San José

Sierras de Mahoma – Mahoma Hills

Sierras de Mahoma – Mahoma Hills

The Orientals left their mark on the Sierras de Mahoma during the exodus that was headed by the hero of the homeland, José Gervasio Artigas. That is just one of the attractions that a guided visit of these lands has, with unique landscapes, caves, lakes and paths. The place also was the scene of the war in 1904, betweem the ranks of the Nacional and Colorado political parties. Attractions like the stone wall, in a natural context of native vegetation and fauna, coexist with energy places ideal for mediation. You can take the tour on your own account, paying a minimum fee, or hire a guide, either a personal one or as part of a group. The guided tour takes between 90 and 120 minutes. You can also take the trip on horseback or enjoy the campsite and camp fires which are available. The entrance to the hills is through an inn at kilometer 126 on Route 23.

Kiyú Resort

Kiyú Resort

At 14 kilometers on Route 1 (entrance at kilometer 61), Kiyú provides an attractive coast on the Río de la Plata, with white sand crowned by gullies of up to 50 meters. It is a place of calm water, suitable for the whole family. In addition, the more adventurous can enter the gullies through some wild trails. The highest points are the preference of para-gliders and hand-gliders.

Boca del Cufré

Boca del Cufré

“Certified Natural Beach for Environmental Management”. With this title that the Boca del Cufré resort has won, the good quality of the water, sand, services and security is guaranteed. It is located on the outlet of the Cufé stream, in the Río de la Plata. In addition to being an exceptional place for bathing, you can do other activities such as canoeing, fishing and camping. Entrance from kilometer 100 on Route 1.

Macció Theater

Macció Theater

With spectacular acoustics and a magnificent view from any point in the room, the Bartolomé Macció Theater stands in the capital of San José as a bastion of Maragata and national culture.
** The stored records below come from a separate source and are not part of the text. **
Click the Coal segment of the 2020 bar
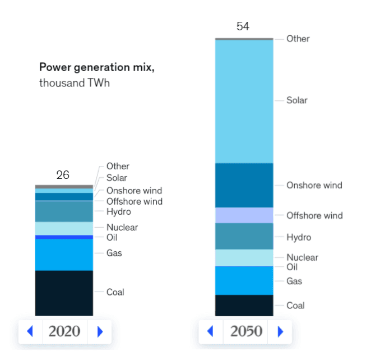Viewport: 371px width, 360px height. (64, 293)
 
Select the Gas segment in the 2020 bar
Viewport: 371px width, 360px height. (64, 255)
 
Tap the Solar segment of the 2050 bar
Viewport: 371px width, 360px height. (244, 101)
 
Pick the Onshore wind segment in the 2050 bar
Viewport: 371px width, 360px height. (244, 186)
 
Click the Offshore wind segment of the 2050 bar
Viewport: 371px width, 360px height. (244, 215)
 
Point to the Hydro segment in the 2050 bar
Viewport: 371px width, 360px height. (244, 236)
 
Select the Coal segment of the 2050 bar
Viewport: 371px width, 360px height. (244, 305)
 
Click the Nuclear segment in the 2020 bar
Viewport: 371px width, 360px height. (64, 228)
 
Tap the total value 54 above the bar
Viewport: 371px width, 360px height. (243, 26)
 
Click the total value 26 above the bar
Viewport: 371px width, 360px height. (63, 175)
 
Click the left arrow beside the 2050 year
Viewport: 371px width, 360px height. (211, 331)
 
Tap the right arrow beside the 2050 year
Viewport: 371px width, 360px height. (280, 331)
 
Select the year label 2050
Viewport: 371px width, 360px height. (245, 331)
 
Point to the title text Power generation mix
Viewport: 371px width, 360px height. (96, 67)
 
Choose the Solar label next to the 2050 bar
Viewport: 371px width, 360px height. (297, 100)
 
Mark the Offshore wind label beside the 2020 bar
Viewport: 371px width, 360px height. (135, 201)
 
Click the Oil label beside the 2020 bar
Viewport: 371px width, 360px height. (112, 237)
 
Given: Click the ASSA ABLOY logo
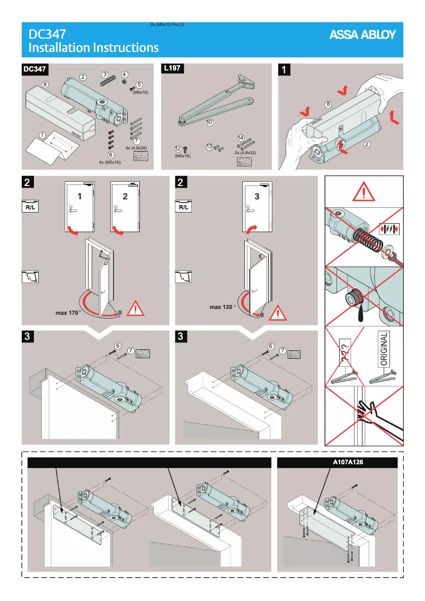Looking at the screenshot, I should [x=362, y=35].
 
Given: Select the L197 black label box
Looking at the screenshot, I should [x=172, y=69].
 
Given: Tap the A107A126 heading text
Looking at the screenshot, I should [x=348, y=462].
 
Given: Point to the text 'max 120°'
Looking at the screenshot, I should [x=222, y=307].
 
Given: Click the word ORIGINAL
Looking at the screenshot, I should [x=385, y=349].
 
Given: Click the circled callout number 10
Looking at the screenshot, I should [x=210, y=122].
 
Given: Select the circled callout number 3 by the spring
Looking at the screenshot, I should [x=105, y=75].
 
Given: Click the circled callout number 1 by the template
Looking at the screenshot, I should [x=41, y=135].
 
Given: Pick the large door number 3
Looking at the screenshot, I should [x=257, y=196].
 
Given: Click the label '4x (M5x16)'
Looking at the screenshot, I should [x=110, y=162].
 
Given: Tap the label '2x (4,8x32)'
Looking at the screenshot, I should [x=245, y=152].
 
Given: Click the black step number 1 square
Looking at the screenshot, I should [x=285, y=69].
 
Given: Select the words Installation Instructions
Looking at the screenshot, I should [x=93, y=48].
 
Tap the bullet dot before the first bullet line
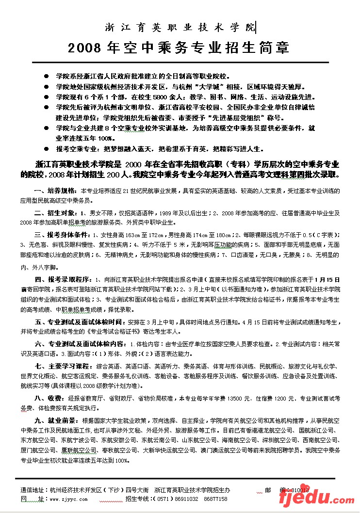coord(46,77)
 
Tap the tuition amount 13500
coord(234,398)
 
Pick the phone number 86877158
coord(215,498)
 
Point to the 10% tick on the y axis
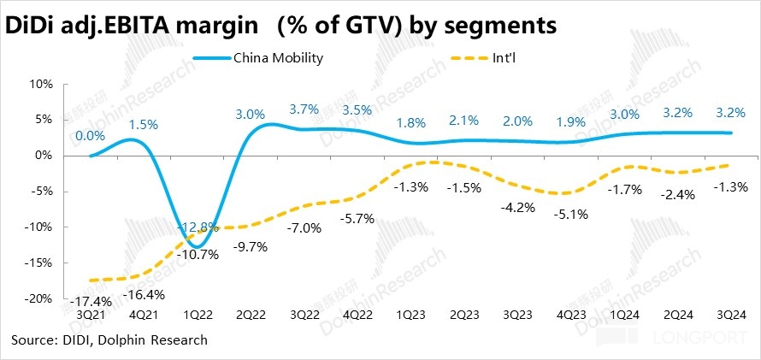42,84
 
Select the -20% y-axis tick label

It has the special distinction that Carlos Gardel sang on its stage for the last time in Uruguay. On accessing its installations you are surprised by the weight of the Italian plush curtain and the great size of the Murano crystal chandelier which is reminiscent of the opulence of yesteryear. The hall was inaugurated in 1912 with words from the poet Juan Zorrilla de San Martín, before the watchful eye of the authorities and figures of the national culture. Since then, there has been theater plays, cinema and even dances on its stage. Witness of the ups and downs of a century, the Macció Theater was closed between 1965 and 1973 because of its deterioration, but in 2010 it had a complete restoration, to return to reign as a first class international stage. Address: 18 de Julio and 25 de Mayo (San José).